All of the lines below need to be copied exactly, apart from the pictures.

<<<<

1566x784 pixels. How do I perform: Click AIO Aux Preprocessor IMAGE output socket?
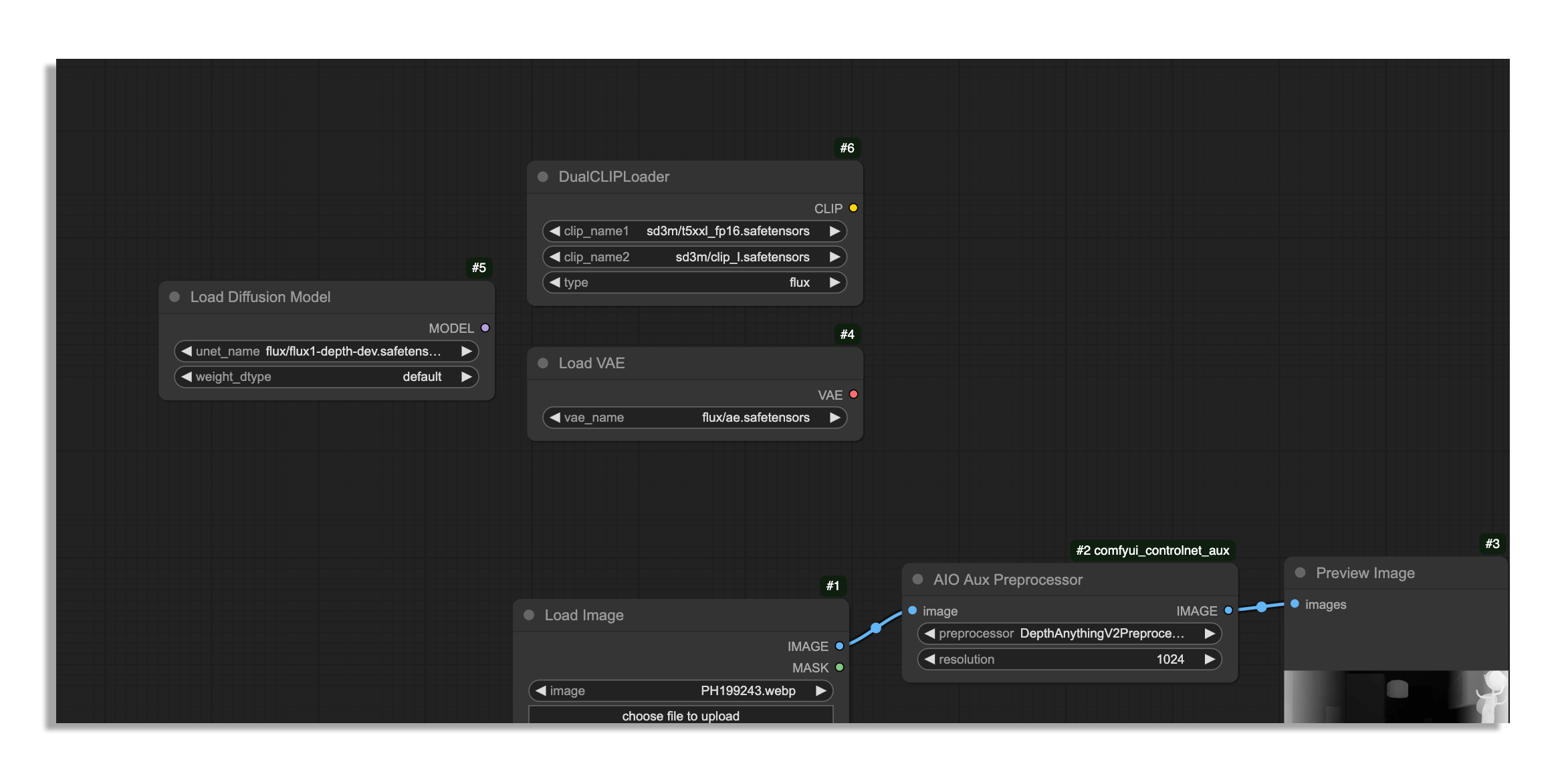[x=1228, y=611]
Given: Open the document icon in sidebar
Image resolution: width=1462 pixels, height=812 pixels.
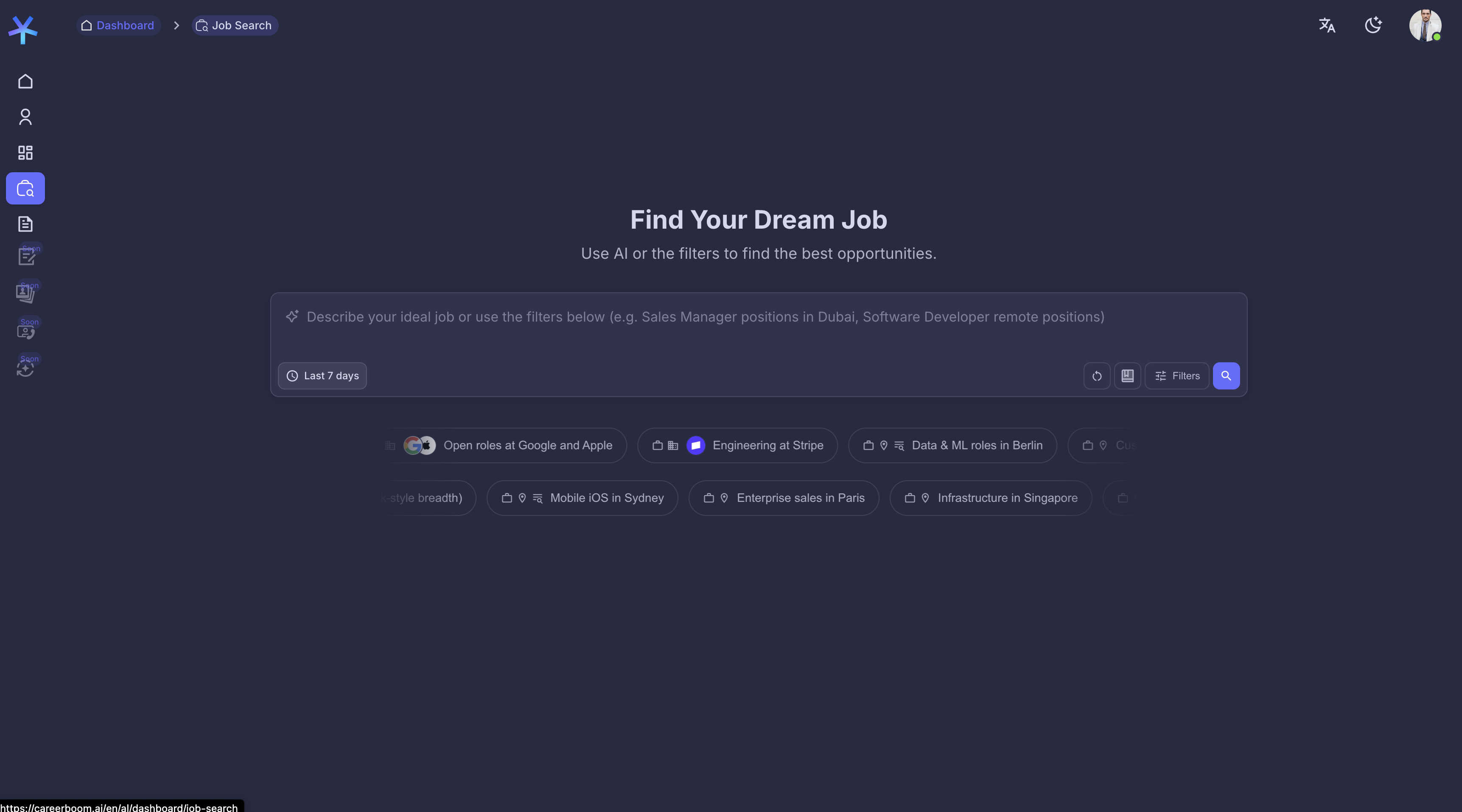Looking at the screenshot, I should coord(25,224).

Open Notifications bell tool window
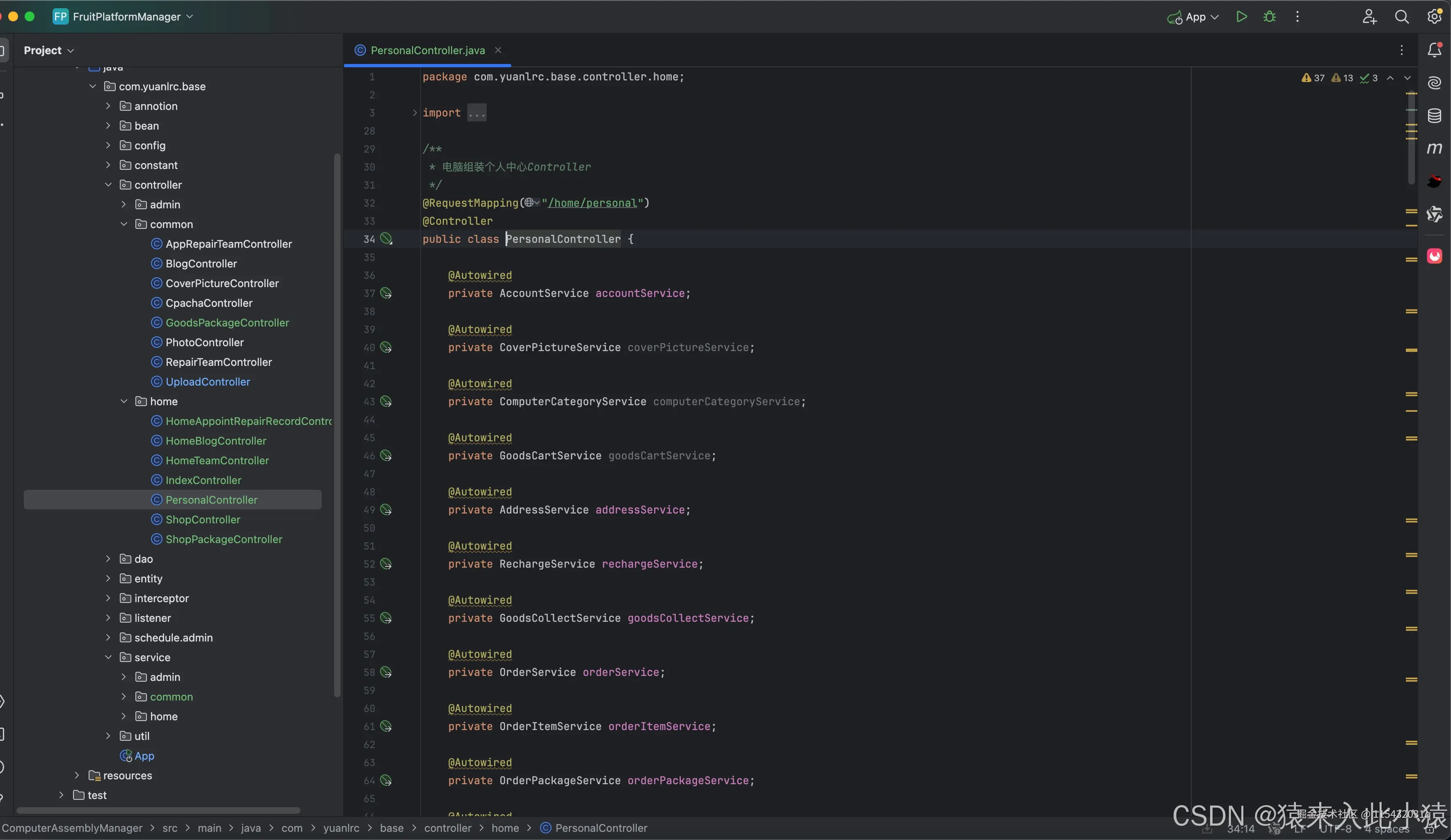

>>>>

*Completed task*.
1566x784 pixels. How do I perform: Click AIO Aux Preprocessor IMAGE output socket?
[x=1228, y=611]
Given: Open the document icon in sidebar
Image resolution: width=1462 pixels, height=812 pixels.
Looking at the screenshot, I should coord(25,224).

Open Notifications bell tool window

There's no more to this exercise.